La storia non si fa coi se, ma i se possono dirci ciò che non sarebbe stato. Senza gli Occhetto, i D’Alema e i Napolitano, il Pci non si sarebbe sciolto, Monti e Letta non avrebbero mai fatto un governo e questa crisi, se fosse venuta, sarebbe stata affrontata diversamente. Non è andata così e in un quadro di dubbia legalità costituzionale eccoci a Monti e Letta. Dopo il “professore”, con Letta cambia qualcosa? Sì, certo. Letta è molto peggio. Col primo era salva la forma: un presidente della repubblica, sia pure discutibilmente, decise per un governo tecnico e i partiti consentirono. Non sci furono elezioni. Letta invece ha fatto un governo dopo un voto politico e contro l’impegno preso con gli elettori. Questo in un contesto europeo sempre più cupo.
Quando si parla di Europa, il riferimento al Manifesto di Ventotene è di prammatica. Lo fanno tutti. Tutti però evitano accuratamente di ricordare due dati: il primo è che si tratta di un documento antifascista, il secondo che individua lucidamente i futuri nemici dell’Europa dei popoli. Chi sono per Spinelli, Colorni e Rossi questi nemici? Le idee a Ventotene erano chiare: i “gruppi del capitalismo monopolista che hanno legato le sorti dei loro profitti a quelle degli Stati” e “le alte gerarchie ecclesiastiche, che solo da una stabile società conservatrice possono vedere assicurate le loro entrate parassitarie”. Di tali forze il Manifesto tenta una descrizione che fa pensare subito a Monti, Letta e, più in generale, al PD e ai nostri ultimi governi. Una somiglianza straordinaria: “uomini e quadri abili ed adusati al comando, che si batteranno accanitamente per conservare la loro supremazia. Nel grave momento sapranno presentarsi ben camuffati. Si proclameranno amanti della pace, della libertà, del benessere generale delle classi più povere. Già nel passato abbiamo visto come si siano insinuati dentro i movimenti popolari e li abbiano paralizzati, deviati convertiti nel preciso contrario. Senza dubbio saranno la forza più pericolosa con cui si dovrà fare i conti”.

----

### Parti dell'esercizio
1) Rispondi a queste domande sul brano:
(a) Che tipo di governo decise il presidente della repubblica al tempo del "professore"?
(b) Secondo il brano, dopo che cosa Letta ha fatto il suo governo?
(c) Quali tre nomi sono collegati al Manifesto di Ventotene?
2) Copia dal brano, parola per parola, il passo che va da "La storia non" a "sempre più cupo.".
I record arrivano da un'altra fonte, diversa dal brano.

### Elenco
----

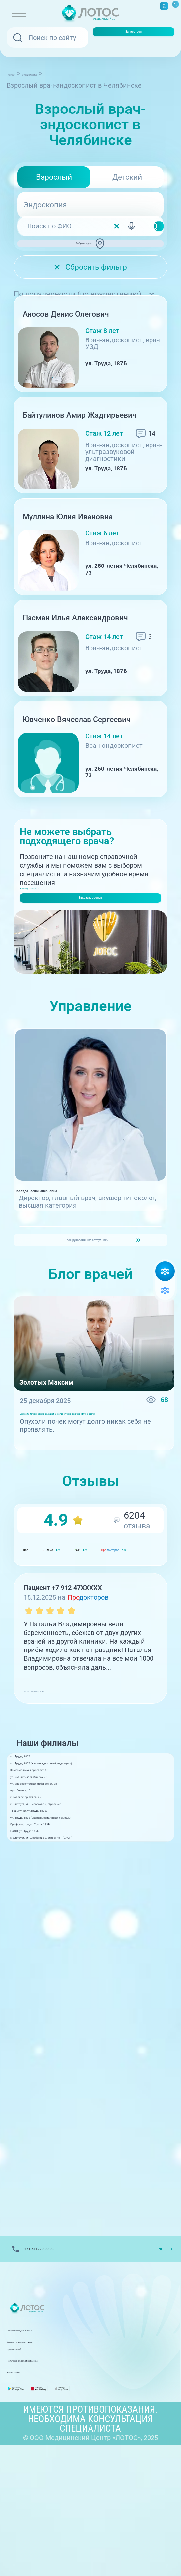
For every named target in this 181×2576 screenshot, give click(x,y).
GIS (133, 1672)
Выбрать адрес (93, 250)
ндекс (76, 1672)
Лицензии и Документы (44, 2457)
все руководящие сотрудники (84, 1339)
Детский (127, 177)
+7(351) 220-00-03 (47, 922)
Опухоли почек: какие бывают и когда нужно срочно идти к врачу (90, 1526)
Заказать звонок (90, 945)
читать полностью (53, 1812)
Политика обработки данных (52, 2480)
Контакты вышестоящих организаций (66, 2468)
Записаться (133, 37)
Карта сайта (25, 2491)
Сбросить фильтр (90, 280)
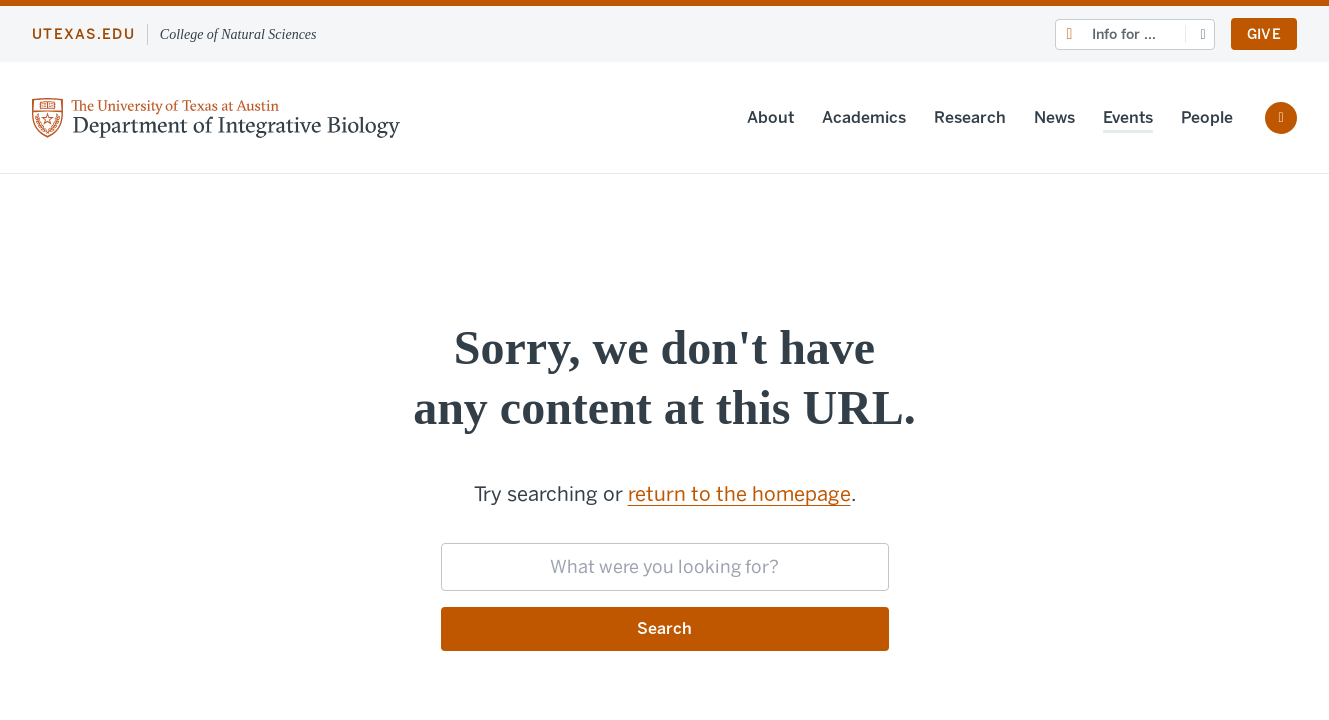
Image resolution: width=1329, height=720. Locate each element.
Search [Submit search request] (664, 628)
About (770, 117)
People (1207, 117)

----

### Le risposte
1)
(a) Un governo tecnico.
(b) Dopo un voto politico, contro l'impegno preso con gli elettori.
(c) Spinelli, Colorni e Rossi.

2)
La storia non si fa coi se, ma i se possono dirci ciò che non sarebbe stato. Senza gli Occhetto, i D’Alema e i Napolitano, il Pci non si sarebbe sciolto, Monti e Letta non avrebbero mai fatto un governo e questa crisi, se fosse venuta, sarebbe stata affrontata diversamente. Non è andata così e in un quadro di dubbia legalità costituzionale eccoci a Monti e Letta. Dopo il “professore”, con Letta cambia qualcosa? Sì, certo. Letta è molto peggio. Col primo era salva la forma: un presidente della repubblica, sia pure discutibilmente, decise per un governo tecnico e i partiti consentirono. Non sci furono elezioni. Letta invece ha fatto un governo dopo un voto politico e contro l’impegno preso con gli elettori. Questo in un contesto europeo sempre più cupo.